**BRIEF**
Copy out, word for word, everything in the fly fishing essay below from "This all started, apparently, when" down to "high-quality cigar smoke.".

**PASSAGE**
[Start of Attachment]

Casting Doubt on the Perils of Fly Fishing

Are the risks of injury worth the rewards?

By Dennis Smith

I’ve been fly fishing for more than 60 years now, and in all that time the only related injuries I’ve ever received have been from sticking myself with a hook or falling down the bank in a hurry to get on the water. Unless, of course, you want to include the near-fatal bout of hysteria I suffered once while reading an Associated Press story about a doctor in Montana whose clinic — The Fly Caster’s Institute — charges anglers $3,000 a pop to analyze their casting style and prescribe corrective action to prevent future injuries associated with casting a fly. As Dave Barry says, “I’m not making this up.”

According to the story, patients are hooked up to a miniature gyroscopic device connected to a hand-held computer that measures the angular speed of their fly rods and tells the doctor which muscles are firing so he can isolate specific physical maladies in their casting stroke. A team of top-notch fly casters is then called in to help the angler correct his perilous casting stroke. When they’re satisfied the guy won’t hurt himself, they all go off fishing together. Hoo boy! And you thought Bernie Madoff was slick.

This all started, apparently, when the benevolent doctor developed an annoying case of tendonitis while fly casting for steelhead a few years back, and quickly reasoned he could probably make a fortune convincing other fly fisherman they risked serious injury if they weren’t careful how they waved their 3-ounce graphite sticks around in the air. There’s the additional weight of the fly line to consider, too — another ponderous 4 or 5 ounces at least. And the fly itself, which, as you might imagine, can weigh as much as a handful of high-quality cigar smoke.

I had no idea fly casting was so physically demanding. But the doctor, who also happens to be the head athletic team physician at a well-known university, insists that “casting technique and mechanics are as important to a fly caster as endurance and weight training are to a professional athlete.” Wow! Who knew? It’s a wonder more of us haven’t ended up in clinics.

[End of Attachment]

**RECORD SET**
[Start of Attachment]

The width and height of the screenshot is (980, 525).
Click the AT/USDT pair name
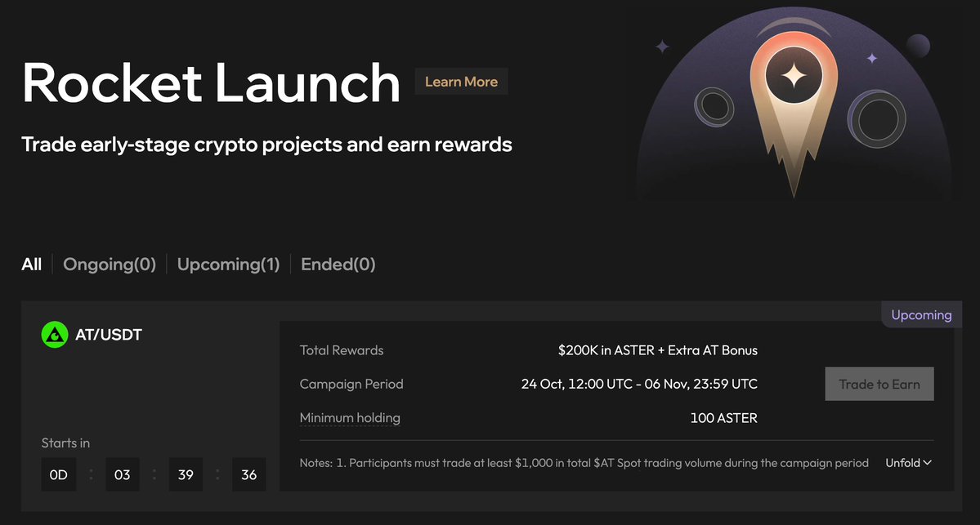(x=109, y=335)
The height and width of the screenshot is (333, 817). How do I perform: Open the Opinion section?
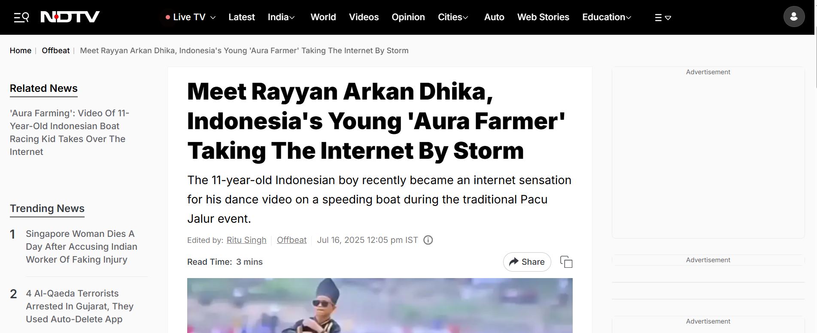tap(408, 17)
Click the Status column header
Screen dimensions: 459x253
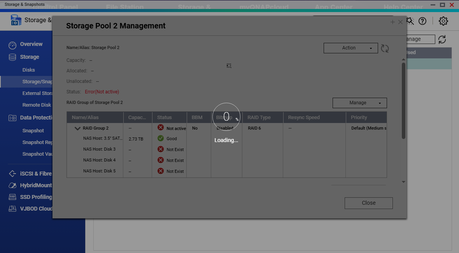165,117
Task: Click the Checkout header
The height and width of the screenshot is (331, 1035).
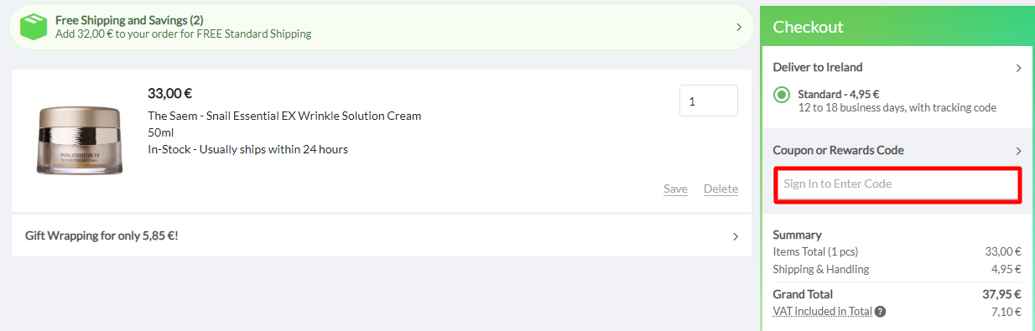Action: 808,27
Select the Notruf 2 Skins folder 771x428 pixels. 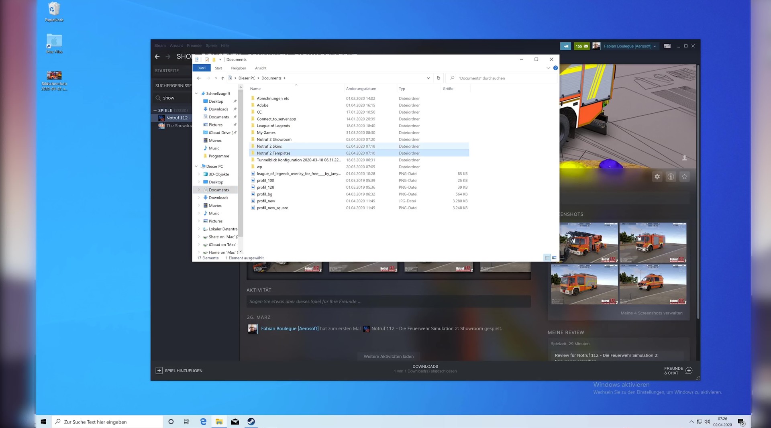269,147
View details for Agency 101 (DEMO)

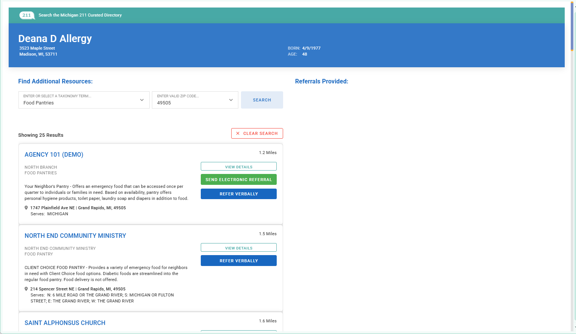click(x=238, y=167)
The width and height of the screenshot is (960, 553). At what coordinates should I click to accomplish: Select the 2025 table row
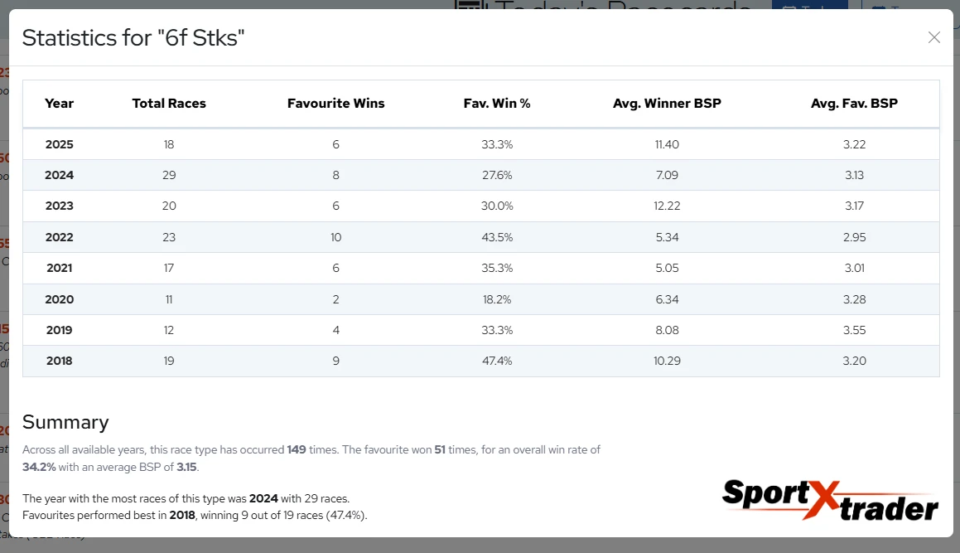click(x=480, y=144)
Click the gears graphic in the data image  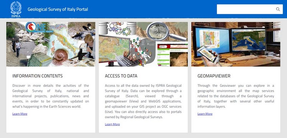119,28
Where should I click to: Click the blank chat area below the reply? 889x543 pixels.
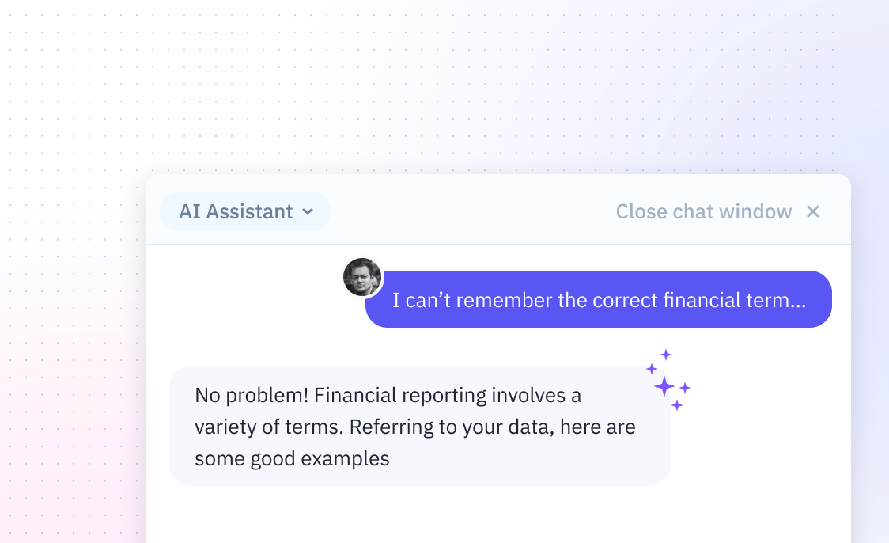[498, 515]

[End of Attachment]

**RESULT FOR THIS EXERCISE**
This all started, apparently, when the benevolent doctor developed an annoying case of tendonitis while fly casting for steelhead a few years back, and quickly reasoned he could probably make a fortune convincing other fly fisherman they risked serious injury if they weren’t careful how they waved their 3-ounce graphite sticks around in the air. There’s the additional weight of the fly line to consider, too — another ponderous 4 or 5 ounces at least. And the fly itself, which, as you might imagine, can weigh as much as a handful of high-quality cigar smoke.